Task data:
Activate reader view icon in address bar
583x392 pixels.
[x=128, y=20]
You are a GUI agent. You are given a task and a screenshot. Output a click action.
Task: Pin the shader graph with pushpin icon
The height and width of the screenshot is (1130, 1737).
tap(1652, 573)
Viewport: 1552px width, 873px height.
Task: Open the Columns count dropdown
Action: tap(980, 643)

Problem requirements: Every entry is to be returned exactly, with nothing dropped.

Written answer:
Activate reader view icon in address bar
583x392 pixels.
[x=128, y=20]
You are a GUI agent. You are given a task and a screenshot. Output a click action.
Task: Pin the shader graph with pushpin icon
The height and width of the screenshot is (1130, 1737).
tap(1652, 573)
Viewport: 1552px width, 873px height.
Task: Open the Columns count dropdown
Action: tap(980, 643)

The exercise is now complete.